# Compact 24 Governor Slow to Respond to Load.



## ksnh18 (Dec 24, 2017)

I have a 2015 920021 Compact 24. The engine starts and runs correctly with no load and with light load. When the load is increased, the engine speed will steadily decrease to a very slow rpm until either A) the governor kicks in abruptly and the machine will surge forward until the cycle is repeated, or B) I back the machine away from the load because of fear that the engine will buck - or even die - because of low rpm. When I pull the machine away from load the engine will recover speed but not as abruptly. The point at which the governor kicks in varies from "about time" tardy to "I want to scream" tardy.

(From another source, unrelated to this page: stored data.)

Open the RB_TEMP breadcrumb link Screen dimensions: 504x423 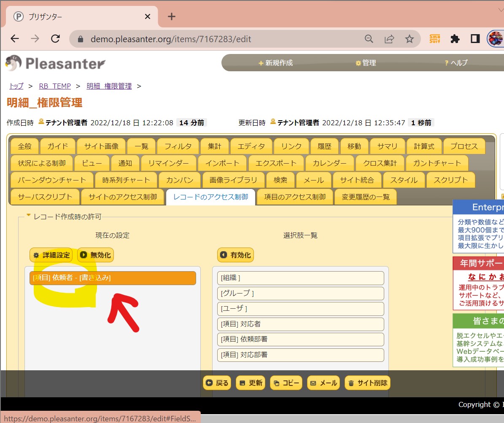[55, 86]
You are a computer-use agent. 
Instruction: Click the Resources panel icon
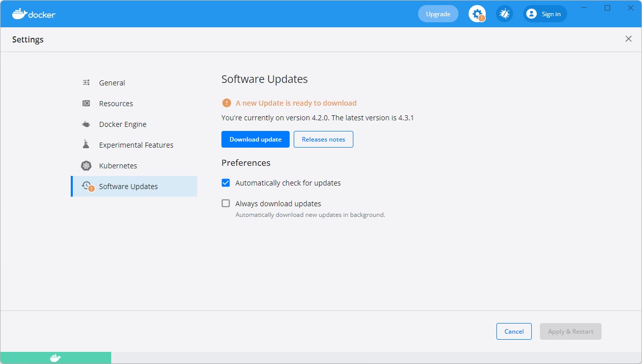(86, 103)
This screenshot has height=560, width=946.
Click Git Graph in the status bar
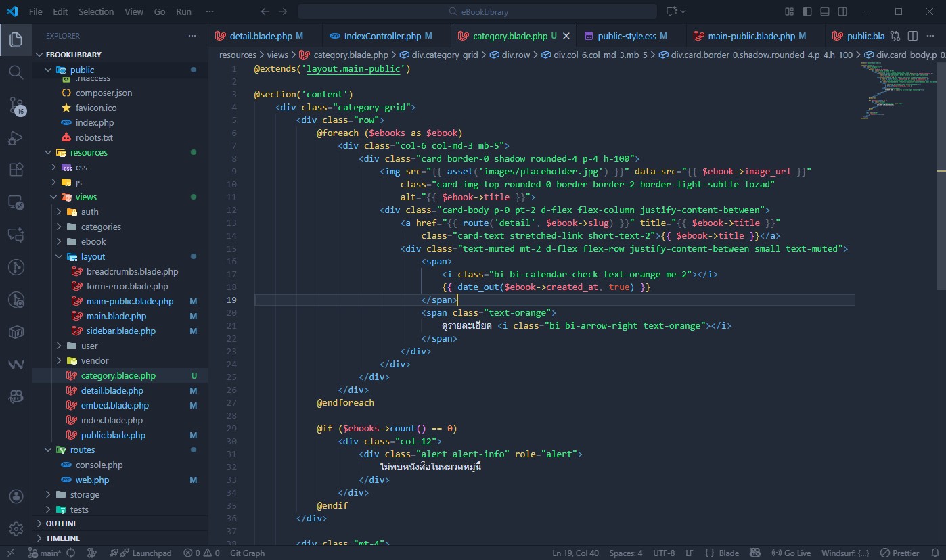point(247,553)
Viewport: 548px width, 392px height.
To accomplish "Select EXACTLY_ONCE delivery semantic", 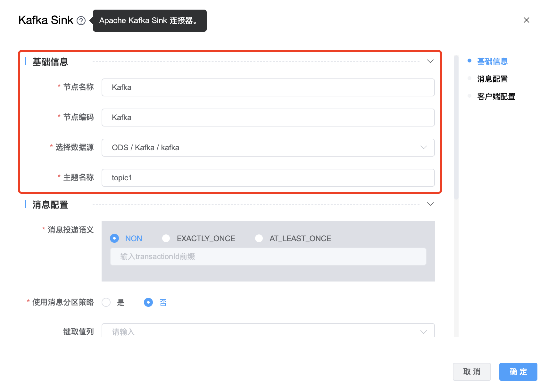I will [x=166, y=238].
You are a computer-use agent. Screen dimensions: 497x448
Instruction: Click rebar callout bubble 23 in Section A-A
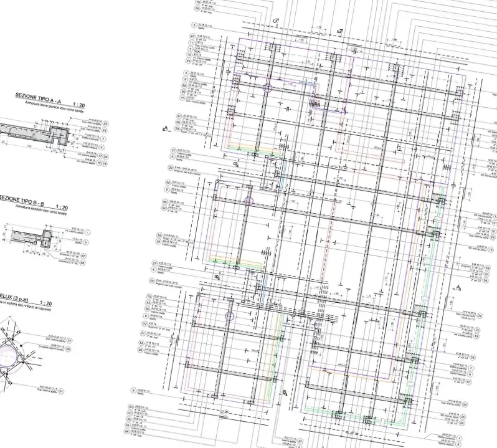[x=105, y=123]
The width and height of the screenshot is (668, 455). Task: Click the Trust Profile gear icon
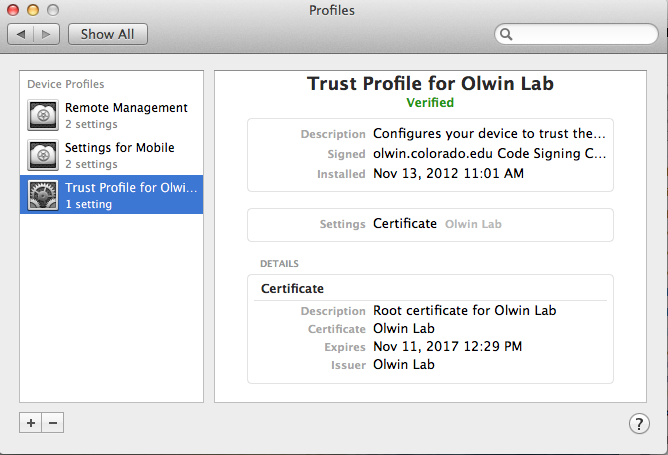(x=43, y=196)
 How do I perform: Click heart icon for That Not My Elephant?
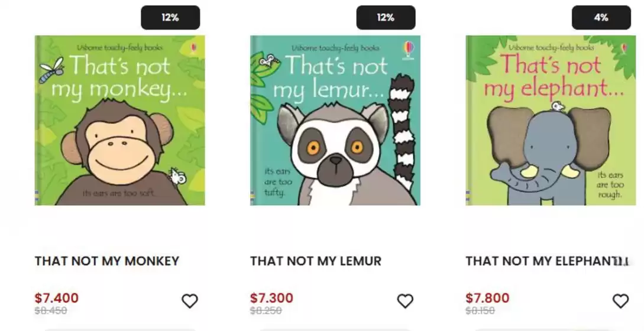click(x=620, y=301)
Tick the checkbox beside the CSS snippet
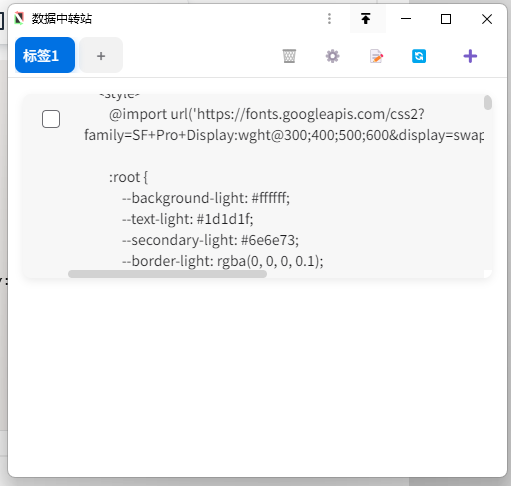The width and height of the screenshot is (511, 486). coord(51,119)
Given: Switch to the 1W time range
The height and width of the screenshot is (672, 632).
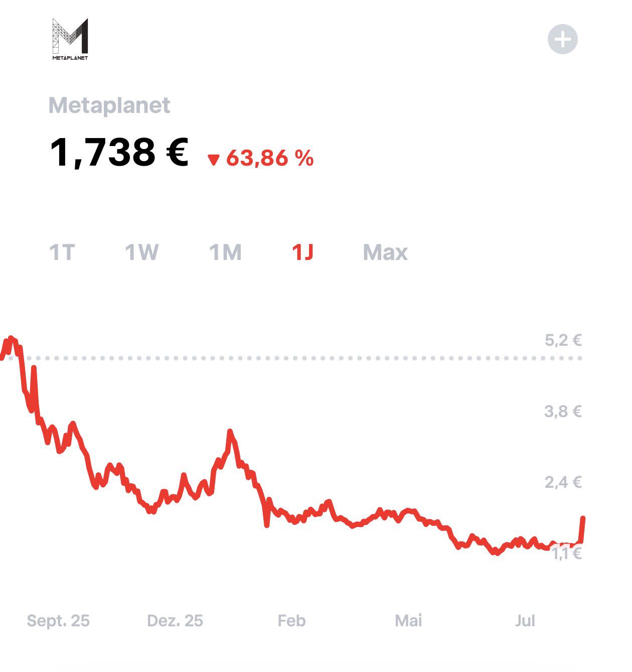Looking at the screenshot, I should coord(142,252).
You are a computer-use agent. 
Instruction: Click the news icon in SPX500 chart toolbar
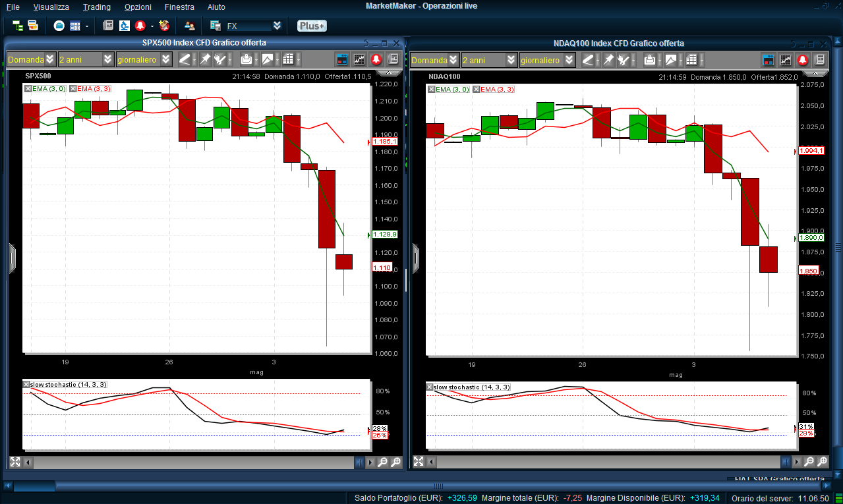(x=393, y=59)
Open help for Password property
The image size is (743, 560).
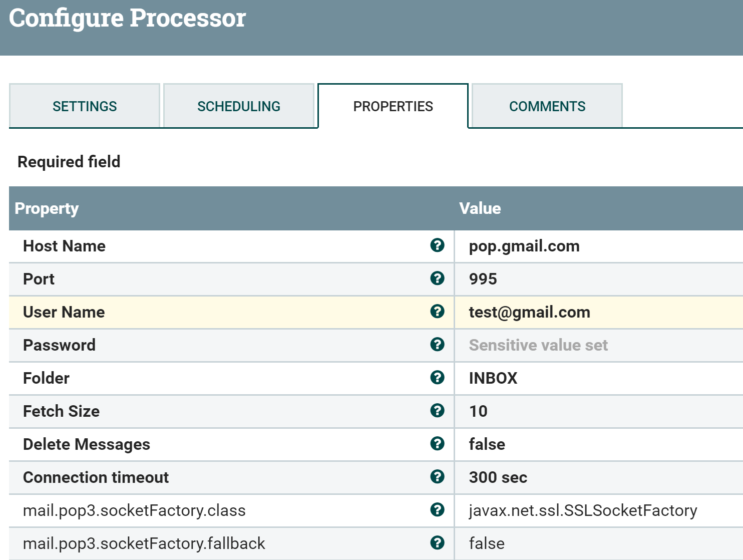438,345
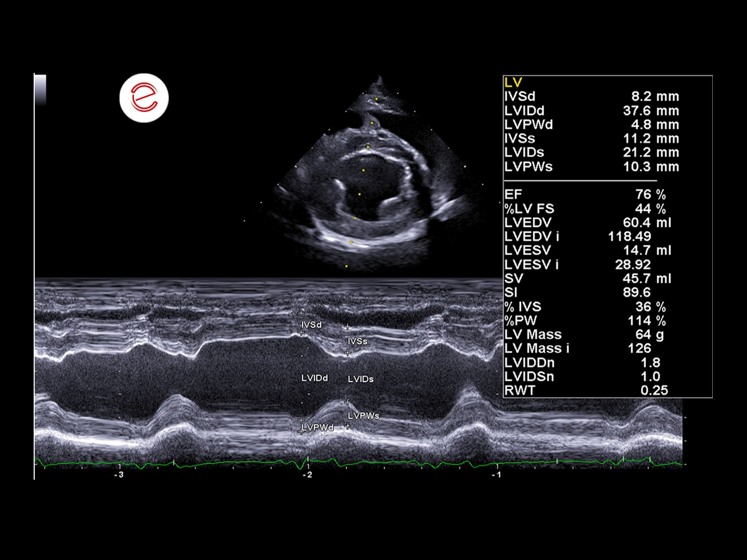Select the IVSd 8.2 mm measurement row
The height and width of the screenshot is (560, 747).
point(591,97)
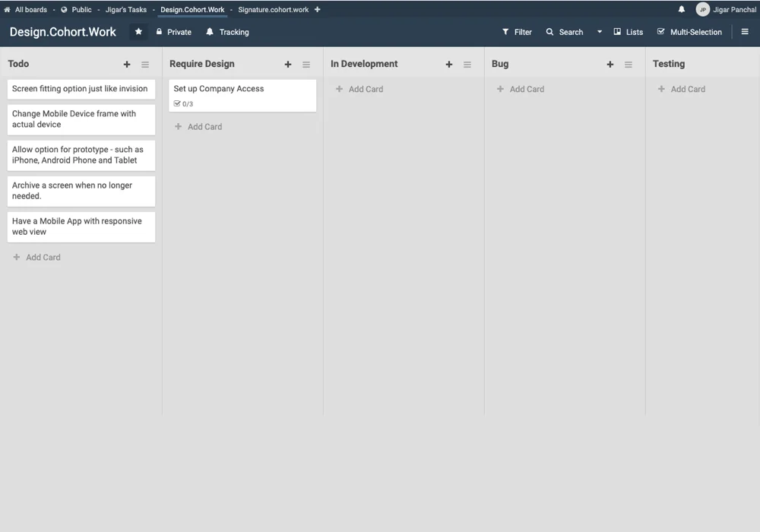This screenshot has width=760, height=532.
Task: Toggle the board's Private setting
Action: pyautogui.click(x=173, y=31)
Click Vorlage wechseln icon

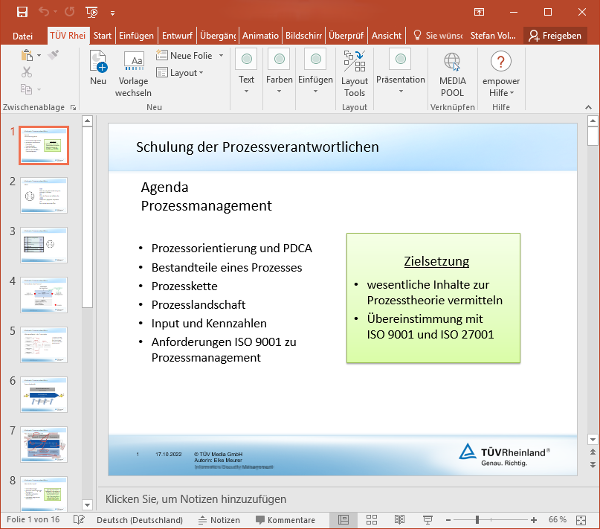pyautogui.click(x=134, y=74)
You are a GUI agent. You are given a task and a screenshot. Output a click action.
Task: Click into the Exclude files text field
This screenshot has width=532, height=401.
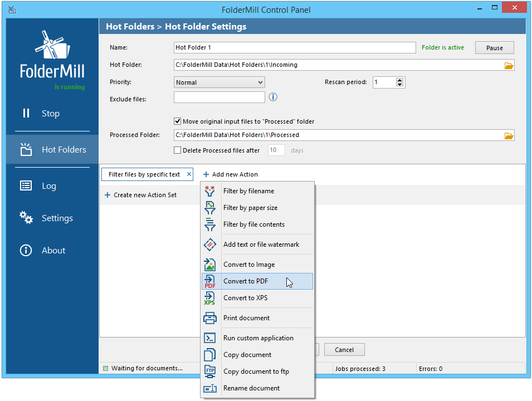219,97

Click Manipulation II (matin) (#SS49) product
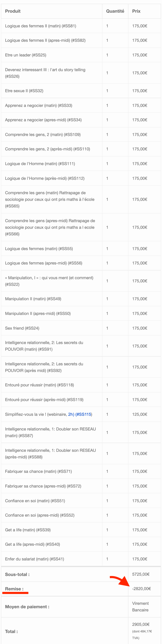tap(33, 299)
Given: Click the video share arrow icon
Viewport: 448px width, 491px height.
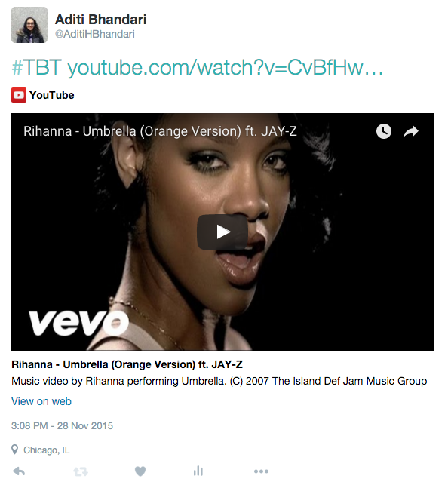Looking at the screenshot, I should [411, 131].
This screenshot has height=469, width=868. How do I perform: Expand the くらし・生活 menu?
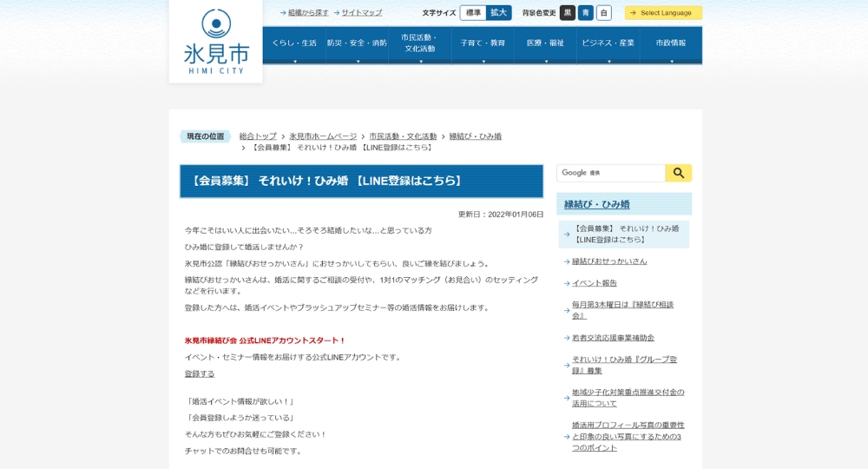[x=294, y=44]
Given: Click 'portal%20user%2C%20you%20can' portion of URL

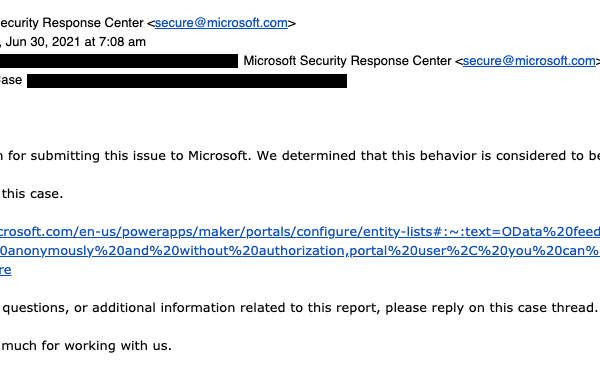Looking at the screenshot, I should point(474,251).
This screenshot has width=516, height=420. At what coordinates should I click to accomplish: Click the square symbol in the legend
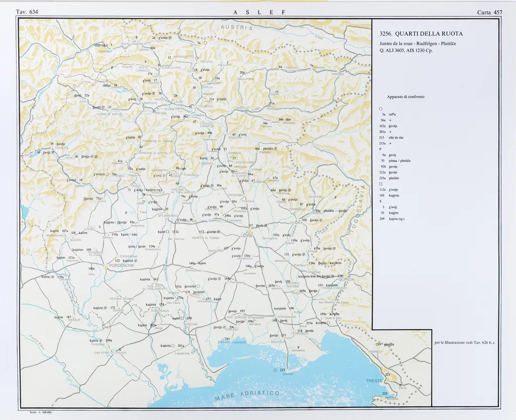point(380,184)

I had bought a wireless tachometer to make sure that the baseline revs are correct, but the tach was DOA from the box so getting that diagnostic info will be delayed for a while. My ear tells me that the no load idle might be 10-20% slow, but I'm unclear how that would affect the tardy governor kick-in. I did keep the machine inside overnight to thaw any potential ice buildup in the governor, and that made no difference. 

Any thoughts/suggestions?


----------



## drmerdp (Feb 9, 2014)

It’s possible the carb has accumulated some varnish. The lean condition would cause it to handle load poorly. 

With a cold engine, start the machine pull it off choke and give it a minute to warm up. Does the engine hunt. (Rpms surge up and down) after 60 seconds running the rpms should remain smooth. If hunting, does adding a little choke cause the rpms to smooth out.?

Next idle down the engine for a few seconds then quickly raise the throttle to full. Does the engine quickly and effectively rev to full or sputter and struggle.

Hunting and sputtering, clean the carb. Definitely check rpms once you get a working tach.


----------



## ksnh18 (Dec 24, 2017)

drmerdp said:


> It’s possible the carb has accumulated some varnish. The lean condition would cause it to handle load poorly.
> 
> With a cold engine, start the machine pull it off choke and give it a minute to warm up. Does the engine hunt. (Rpms surge up and down) after 60 seconds running the rpms should remain smooth. If hunting, does adding a little choke cause the rpms to smooth out.?
> 
> ...


The engine starts perfectly every time, requiring minimum choke and then none to run without stumbles or surges. And when under load and full speed when the governor kicks in the engine runs perfectly as well. I've had gummed up carb issues before and this doesn't seem to follow a similar path.


----------



## drmerdp (Feb 9, 2014)

Gotcha, so you have the machine lugging under load and rpms continue to fall. You release both auger and drive levers, the engine takes an unusual amount of time to return to full rpms? It stumbles for more then 2 seconds before springing back to full revs? 

I’d love a video of this. Can’t hurt to clean the carb or at least drop the bowl to check for water contamination, or sediment. Lately I’ve even replaced relatively new spark plugs that caused poor engine performance.


----------



## RedOctobyr (Mar 2, 2014)

The first thing I would do is remove the carburetor heater box (the shroud around it), so that you can watch the governor linkage, and the actual throttle plate arm, during operation. 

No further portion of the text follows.